>>

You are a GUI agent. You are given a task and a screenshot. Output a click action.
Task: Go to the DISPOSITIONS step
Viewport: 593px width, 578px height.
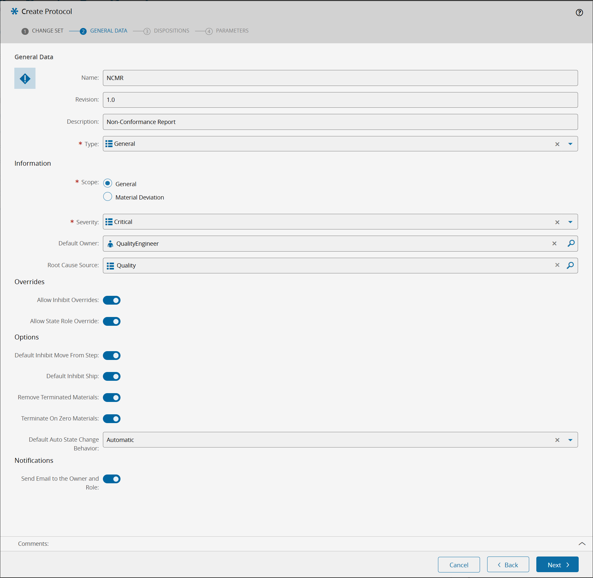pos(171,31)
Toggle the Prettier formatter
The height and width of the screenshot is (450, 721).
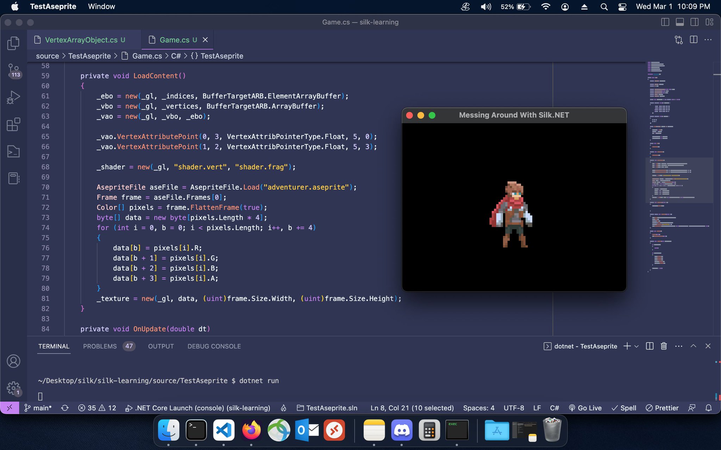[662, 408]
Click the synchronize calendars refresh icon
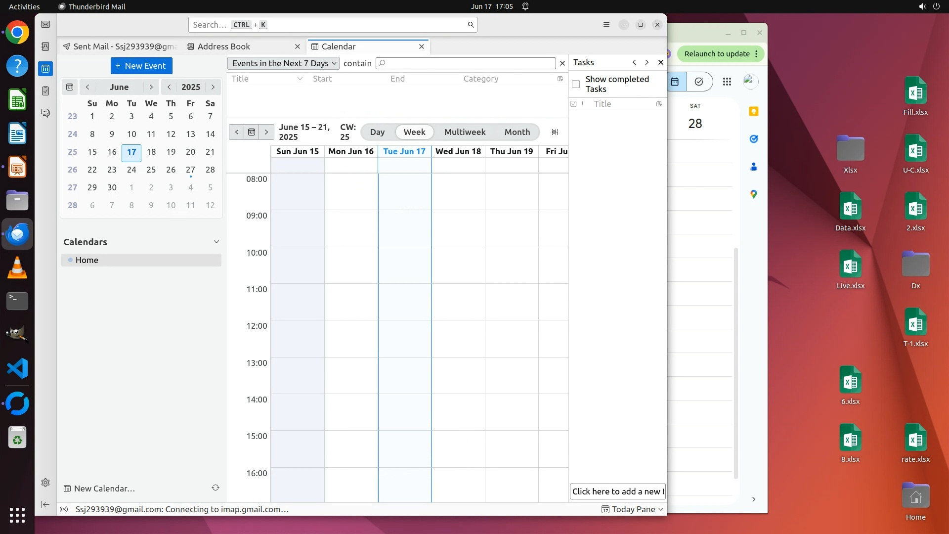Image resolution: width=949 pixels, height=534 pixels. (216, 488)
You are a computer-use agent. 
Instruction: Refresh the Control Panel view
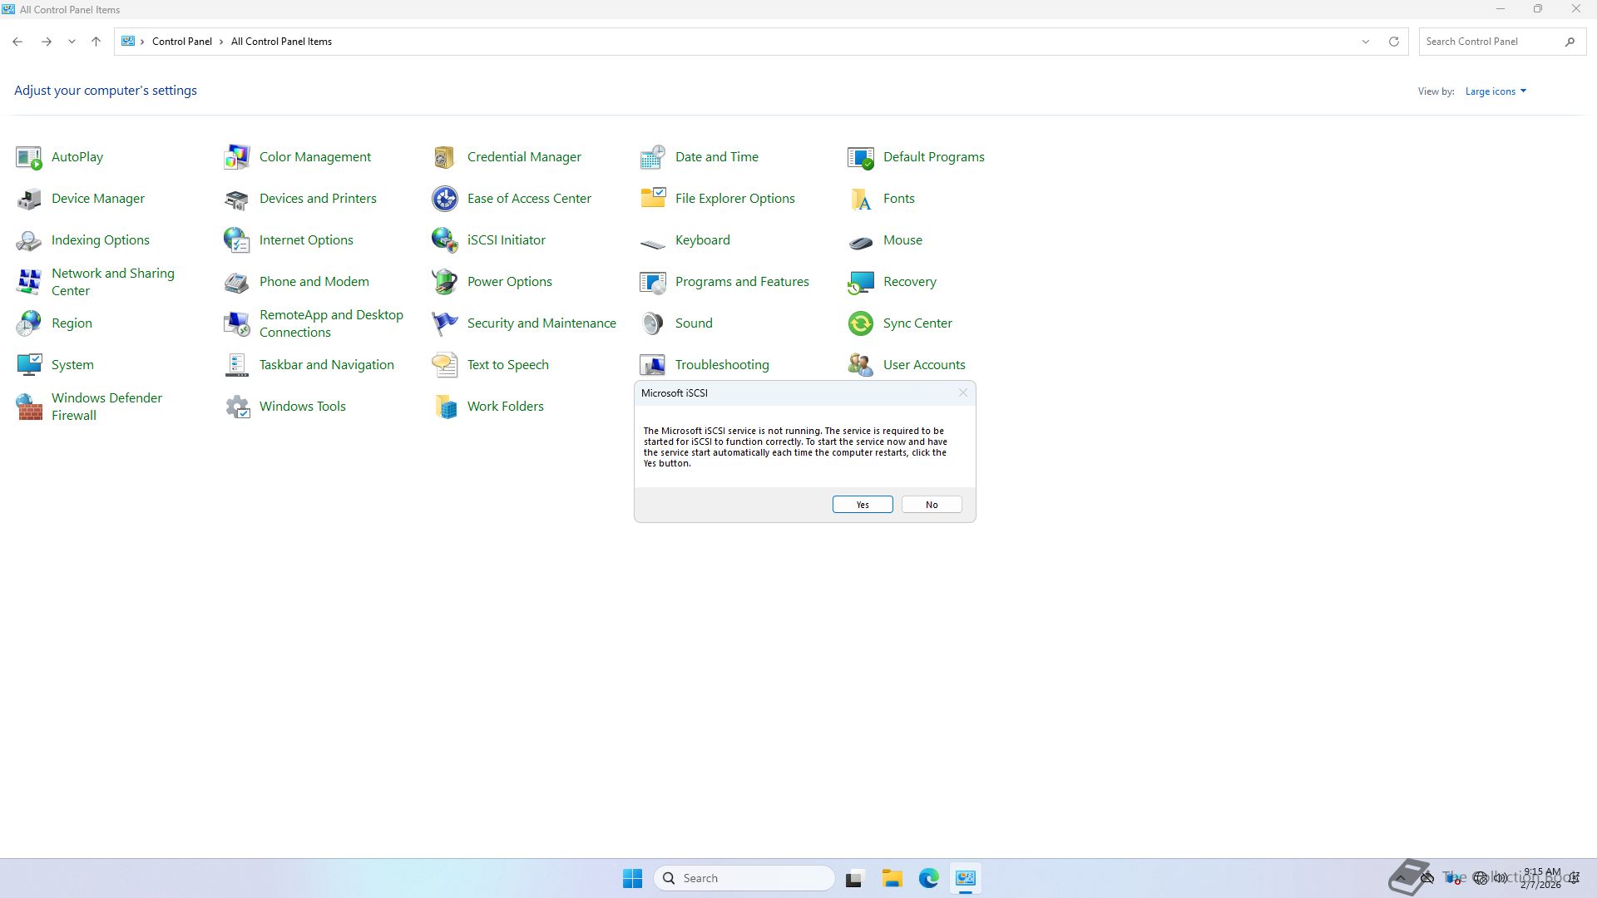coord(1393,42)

<<

*Exercise instructions:* Please return only the lines from the one holding "You are a computer-use agent." through the end of the data, both ends included; do not copy any pictures.

*Output of the exercise:*
You are a computer-use agent. 
Instruction: Refresh the Control Panel view
coord(1393,42)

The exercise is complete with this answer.